### [Work request]
Transcribe the records underneath word for word, and leave no line out.

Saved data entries

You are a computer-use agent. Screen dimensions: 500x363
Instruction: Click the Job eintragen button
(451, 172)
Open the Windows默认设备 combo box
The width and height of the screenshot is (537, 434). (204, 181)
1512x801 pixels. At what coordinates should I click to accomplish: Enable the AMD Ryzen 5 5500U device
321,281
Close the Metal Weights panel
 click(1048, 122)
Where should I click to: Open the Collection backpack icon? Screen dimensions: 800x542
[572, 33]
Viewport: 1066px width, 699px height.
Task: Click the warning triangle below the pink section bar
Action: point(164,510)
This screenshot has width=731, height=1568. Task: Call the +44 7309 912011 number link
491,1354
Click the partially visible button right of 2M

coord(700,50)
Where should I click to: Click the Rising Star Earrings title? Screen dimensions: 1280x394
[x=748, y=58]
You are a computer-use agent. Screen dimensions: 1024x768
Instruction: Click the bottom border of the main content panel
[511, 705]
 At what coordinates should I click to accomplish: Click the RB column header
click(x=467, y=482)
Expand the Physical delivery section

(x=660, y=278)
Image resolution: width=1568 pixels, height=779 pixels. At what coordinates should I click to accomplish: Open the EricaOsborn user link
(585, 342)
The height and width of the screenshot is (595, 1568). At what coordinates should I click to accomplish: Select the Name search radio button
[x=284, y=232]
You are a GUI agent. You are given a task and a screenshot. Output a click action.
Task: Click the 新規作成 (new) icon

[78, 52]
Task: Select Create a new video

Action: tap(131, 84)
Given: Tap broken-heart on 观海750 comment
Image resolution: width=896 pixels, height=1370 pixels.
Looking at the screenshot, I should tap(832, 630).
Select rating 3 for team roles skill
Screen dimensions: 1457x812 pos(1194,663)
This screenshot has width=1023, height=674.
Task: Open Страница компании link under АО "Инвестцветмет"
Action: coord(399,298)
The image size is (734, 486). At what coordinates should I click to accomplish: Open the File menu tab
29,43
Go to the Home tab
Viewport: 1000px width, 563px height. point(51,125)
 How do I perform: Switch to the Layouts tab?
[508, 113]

### [Answer area]
You are a computer-use agent. Screen dimensions: 500x363
Instruction: Click the Job eintragen button
(451, 172)
Open the Windows默认设备 combo box
The width and height of the screenshot is (537, 434). (204, 181)
1512x801 pixels. At what coordinates should I click to accomplish: Enable the AMD Ryzen 5 5500U device
321,281
Close the Metal Weights panel
 click(1048, 122)
Where should I click to: Open the Collection backpack icon? Screen dimensions: 800x542
[572, 33]
Viewport: 1066px width, 699px height.
Task: Click the warning triangle below the pink section bar
Action: point(164,510)
This screenshot has width=731, height=1568. Task: Call the +44 7309 912011 number link
491,1354
Click the partially visible button right of 2M

coord(700,50)
Where should I click to: Click the Rising Star Earrings title? Screen dimensions: 1280x394
[x=748, y=58]
You are a computer-use agent. Screen dimensions: 1024x768
Instruction: Click the bottom border of the main content panel
[511, 705]
 At what coordinates should I click to accomplish: Click the RB column header
click(x=467, y=482)
Expand the Physical delivery section

(x=660, y=278)
Image resolution: width=1568 pixels, height=779 pixels. At what coordinates should I click to accomplish: Open the EricaOsborn user link
(585, 342)
The height and width of the screenshot is (595, 1568). At what coordinates should I click to accomplish: Select the Name search radio button
[x=284, y=232]
You are a GUI agent. You are given a task and a screenshot. Output a click action.
Task: Click the 新規作成 (new) icon

[78, 52]
Task: Select Create a new video

Action: tap(131, 84)
Given: Tap broken-heart on 观海750 comment
Image resolution: width=896 pixels, height=1370 pixels.
Looking at the screenshot, I should tap(832, 630).
Select rating 3 for team roles skill
Screen dimensions: 1457x812 pos(1194,663)
This screenshot has width=1023, height=674.
Task: Open Страница компании link under АО "Инвестцветмет"
Action: coord(399,298)
The image size is (734, 486). At what coordinates should I click to accomplish: Open the File menu tab
29,43
Go to the Home tab
Viewport: 1000px width, 563px height. point(51,125)
 How do I perform: Switch to the Layouts tab?
[508, 113]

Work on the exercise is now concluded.